25 °C au robinet : les vagues de chaleur favorisent-elles la légionellose ?

25 °C au robinet : les vagues de chaleur favorisent-elles la légionellose ?

Depuis le 1ᵉʳ juin, 41 personnes ont été infectées par la légionellose en Savoie, selon l’Agence régionale de santé (ARS) dans un communiqué du 11 août. Parmi elles, deux sont décédées. À Bâle, en Suisse, 26 patients ont été contaminés, avec un décès également signalé. La légionellose, une infection pulmonaire grave, est provoquée par des bactéries du genre Legionella, présentes dans l’eau, et se transmet par inhalation de gouttelettes d’eau en aérosols.

Sophie Jarraud, directrice du Centre national de référence des légionelles (CNR-L), explique que la présence de légionelles dans l’eau est normale, mais leur prolifération devient problématique dans les environnements anthropisés, tels que les réseaux d’eau sanitaire. Deux conditions favorisent leur multiplication : une température entre 25 et 50 °C et une eau stagnante ou à faible débit. C’est pourquoi une température minimale de 50 °C est recommandée pour les réseaux d’eau chaude.

Chaque année, entre 1 500 et 2 000 cas de légionellose sont recensés en France, avec une augmentation notable durant l’été, période où la température est plus élevée et l’utilisation d’eau plus fréquente. Les lieux de contamination, tels que les campings et les piscines, sont également plus fréquentés durant cette saison.

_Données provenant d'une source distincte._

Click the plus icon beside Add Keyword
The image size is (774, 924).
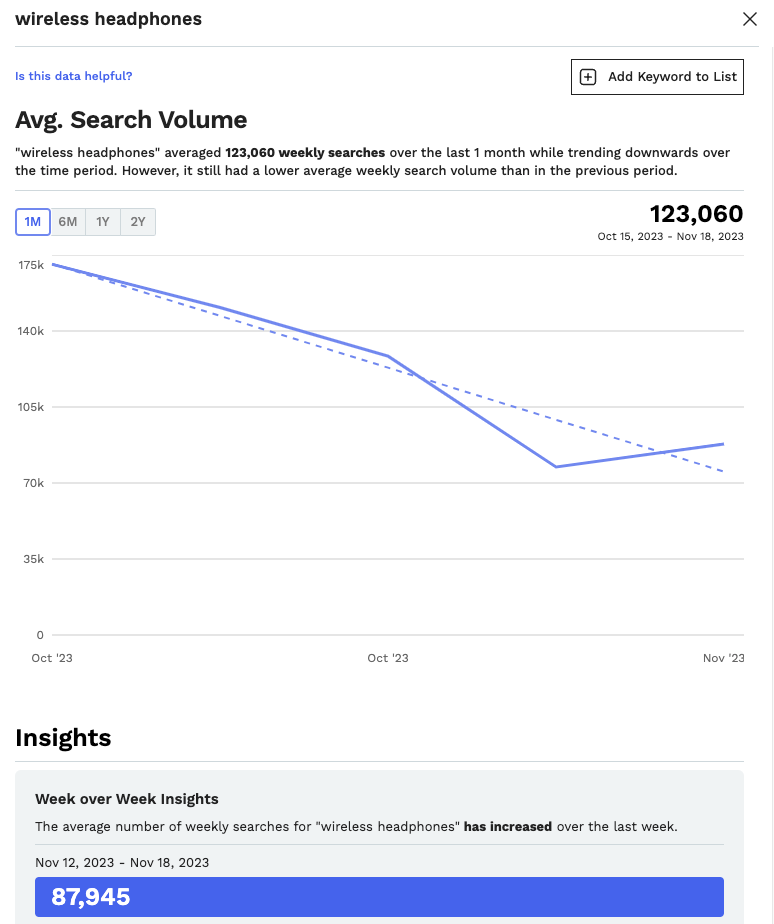tap(588, 77)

Les vagues de chaleur répétées soulèvent la question de l’augmentation de la fréquence des légionelles. Sophie Jarraud indique qu’il existe une corrélation entre les facteurs météorologiques et l’augmentation des cas. Cependant, cet été, aucune hausse des cas n’a été observée en France, en raison de l’absence de précipitations.

La source de contamination en Suisse a été identifiée comme deux tours de refroidissement d’un immeuble. En Savoie, les autorités sanitaires poursuivent leurs recherches pour déterminer les émetteurs d’aérosols.

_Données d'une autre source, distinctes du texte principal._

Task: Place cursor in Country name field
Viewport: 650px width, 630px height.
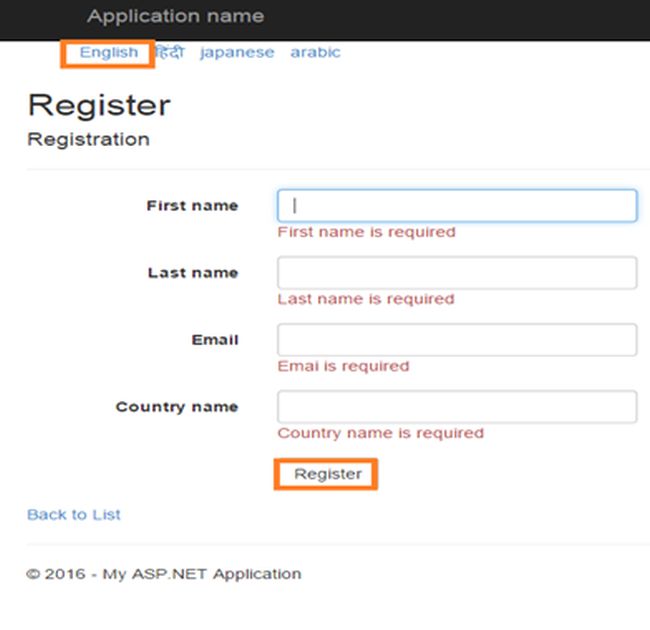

La contamination par les légionelles reste difficile à identifier. Christine Campèse, épidémiologiste à Santé publique France, souligne que, dans de nombreux cas, la source de contamination n’a pas pu être déterminée malgré les enquêtes. Les légionelles peuvent également provenir de jacuzzis, fontaines, brumisateurs et autres dispositifs mal entretenus.

La réglementation française impose une surveillance des réseaux d’eau pour prévenir la légionellose. Cependant, même des installations conformes peuvent voir une prolifération de légionelles dans des équipements mal entretenus. Jarraud recommande de nettoyer régulièrement les pommeaux de douche et robinets, et de faire couler l’eau après une absence prolongée.

Avec les températures dépassant 25 °C, les inquiétudes concernant la contamination des réseaux d’eau froide émergent. Cet été, certains habitants ont constaté que l’eau froide dépassait cette température, ce qui pourrait favoriser la présence de légionelles. Toutefois, Jarraud as qu’il n’y a pas de risque à boire une eau légèrement plus chaude, mais un risque existe lors de douches à l’eau froide.

Une étude en cours, menée par le CNR-L et Santé publique France, vise à mieux identifier les sources de contamination à domicile afin d’améliorer la prévention.